Many businesses fail because they don’t take the time to engage this crucial step in the overall business process or fail to realize the importance of the corporate goals they set. Here are four critical reasons your organization needs to be setting appropriate, corporate-level goals:

They Inform the Process Toward Success

Setting a simple goal without defining the steps leads to stagnation, but setting up steps or processes without an overarching goal leads to wasted productivity. Even when goals are set, if the goal isn’t communicated to the employees in a way that is motivating, engaging, and relevant to their role and team, they could generate a large gap between what the organization wants to achieve and what they actual produce.

A corporate goal should include the measurable steps and milestones needed to achieve the goal that allows everyone across the organization to visualize progress toward the desired end state. Make the steps clear and reachable, communicate them throughout the organization by embedding them in your performance process, maintain transparency and accountability for work completed, and recognize success as it is achieved. By creating this process of achieve goals at a corporate level, you boost the odds of attaining the end strategy of your organization.

They Maintain Constant, Clear Communication

If you want to send your employees into fits of insecurity and confusion, set lofty corporate goals and strategies, but don’t tell the company how to achieve those goals. You can’t expect your employees to review a corporate goal and know how to achieve it relative to their personal role or team objectives, without some clear communication and examples of how individuals and teams can align to the larger goal. For example, simply proclaiming you want to make the best coffee in the world doesn’t make that vision a reality.

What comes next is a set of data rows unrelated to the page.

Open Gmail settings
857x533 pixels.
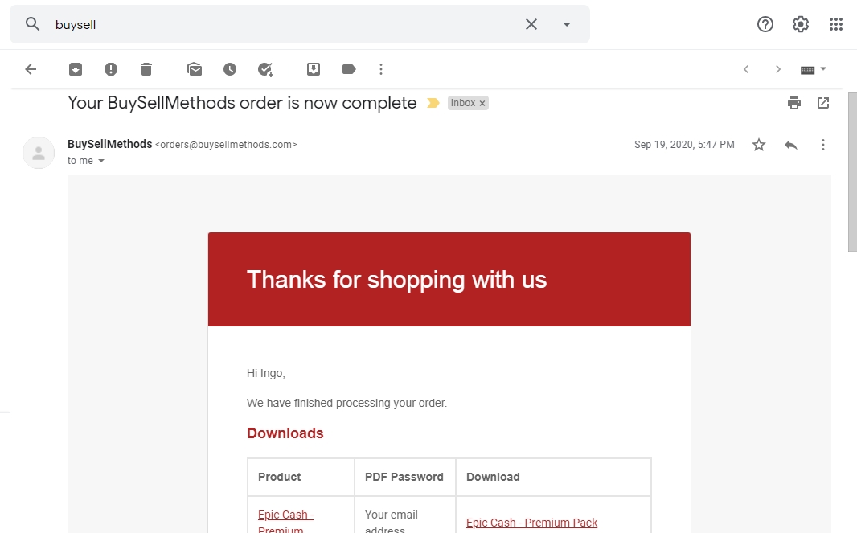(800, 24)
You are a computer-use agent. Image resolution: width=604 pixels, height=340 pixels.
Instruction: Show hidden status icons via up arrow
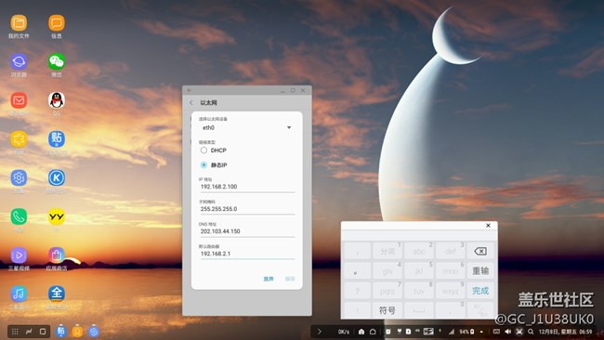click(481, 332)
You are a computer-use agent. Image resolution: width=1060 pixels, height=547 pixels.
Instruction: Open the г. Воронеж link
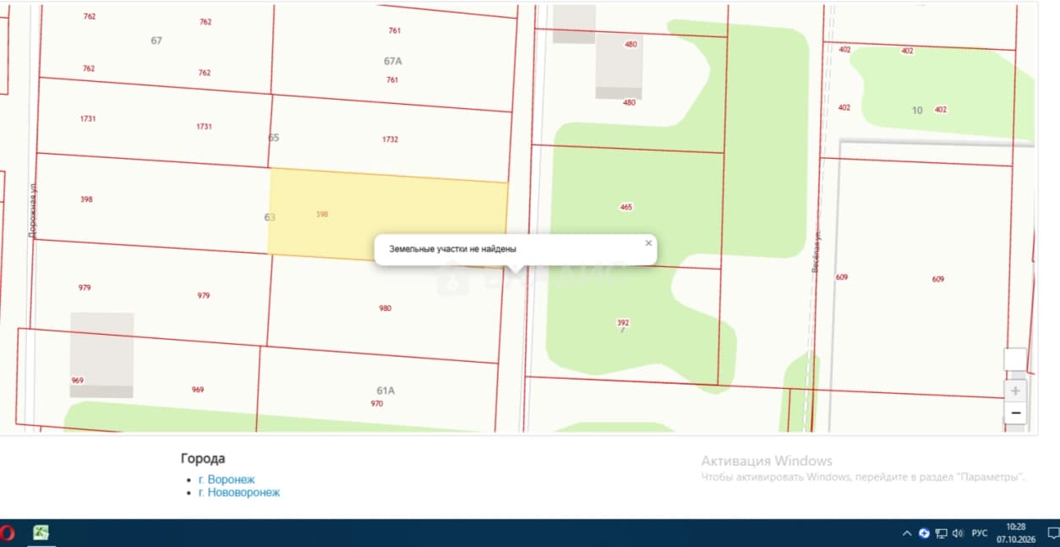pos(227,479)
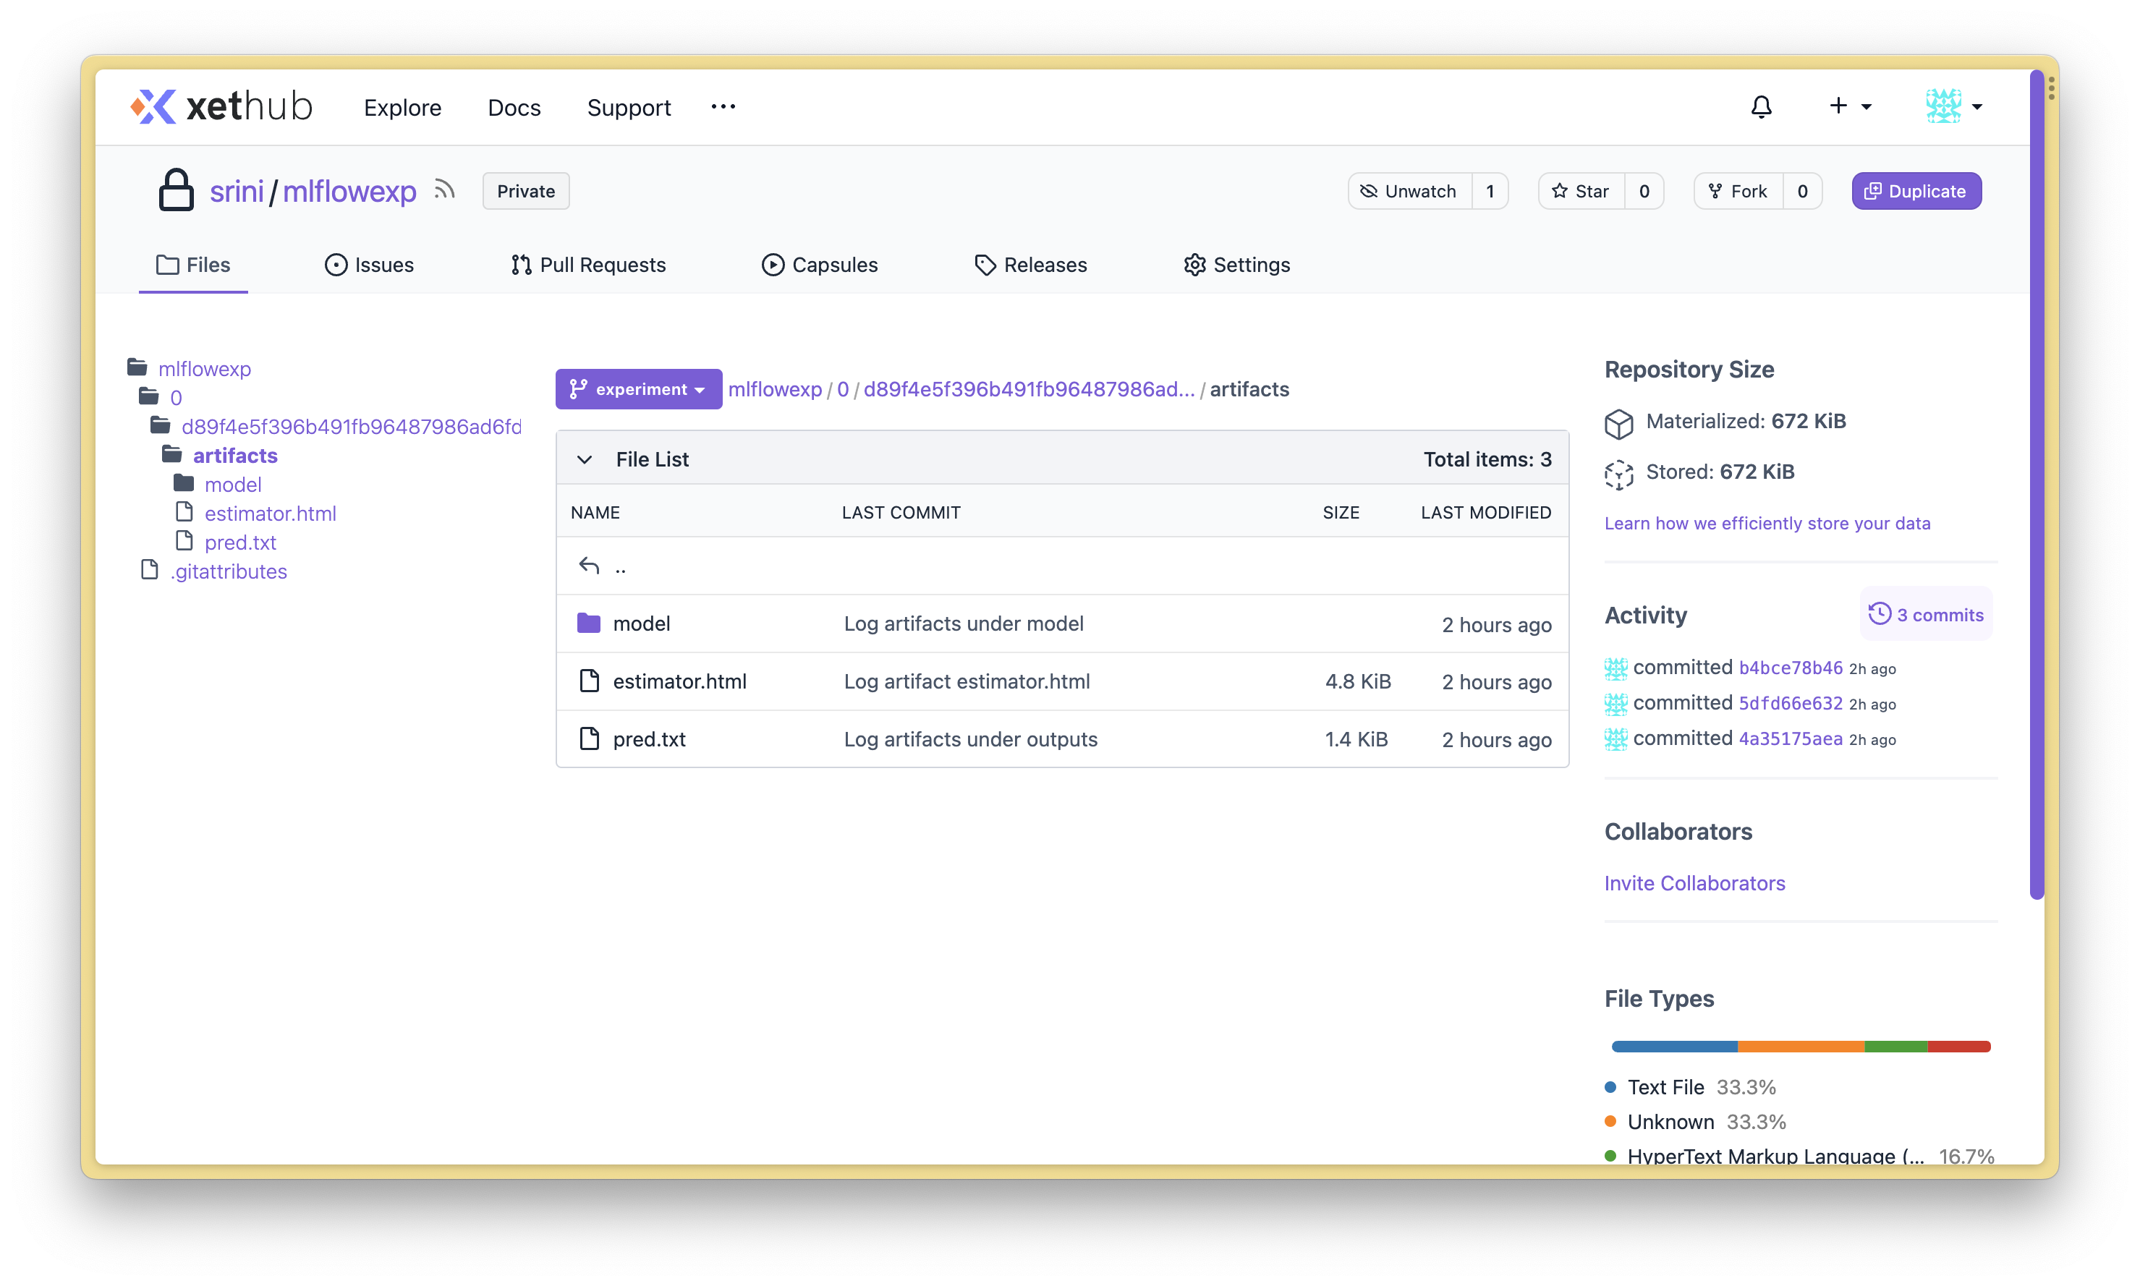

You need to create a plan and use the steps as a means of communication to align your employees to achieving that vision on a day-to-day basis. Show them how to make customers happy, how to make the coffee, or how to set an atmosphere in your shop. Use the goals to promote a sense of teamwork and connection to the executive levels of leadership to help your employees understand, buy into, and passionately contribute to the big picture success. Take advantage of what the digital age offers you and keep track of projects in real-time.

They Define and Maintain Perspective

An executive team that sets corporate goals that are irrelevant to employees, often does so because they have lost perspective on the company’s true means of achieving the vision and values. Executives also have a tendency to not take the time to understand market trends that your business most urgently needs to address in it’s product and service. This lack of perspective can lead to ill-advised or unattainable corporate goals or vision. While you need to maintain an optimistic outlook on future organizational success, don’t lose the connection to current realities that could disrupt your success or help you define processes inside the framework of your specific business. You’re not going to sell the best coffee in the city if your employees don’t know how to make a customer feel welcome or important when they come into the store to make their purchase. Making decisions outside this framework of a realistic perspective can set you up to miss opportunities for growth or new ways of doing business. Define what your business is, what it can do, and make goals that maintain the perspective of what is most urgent and realistic.

They Sustain Growth and Autonomy

The vision of your business thrives in the belief you have that you can succeed in the given industry you serve. That requires a certain amount of ego, but it also requires you manage that ego and actually use skills to live out this belief year to year. Don’t let that belief get in the way of management and operations. Don’t create a business with processes that rely on only on the knowledge and wisdom of the C-Suite, but design ways to grow your people and give them the autonomy to serve the end customer in the best way they can. If you want to make the best coffee in the city, you need to have an operation that is designed to perform at the highest levels without senior leaders dictating every detail or imposing the objectives set by the top of the organization. Great executive leaders create clear company goals that give your employees and individual teams or departments the ability to adapt, grow, and function in the way the best serves the corporate objectives while serving the client’s needs. By creating corporate goals that are adaptable to individual skills, then empowering them to personalize those goals, you engage your employees and generate more sustainability of the long-term vitality of the organization.

Corporate goals matter to every business because they inform and define roles, steps, and success for every person being asked to contribute to the mission, vision, and objectives of the organization. Executive leaders need to define clear end-goals for the business to realize strategic-level success and achieve better performance in the process. Consider how your organization sets goals with care as you plan out your fiscal or performance cycles by taking into account what kind of business you are building and how your business needs to align throughout out every level of the organization to achieve the objectives you’re trying to achieve.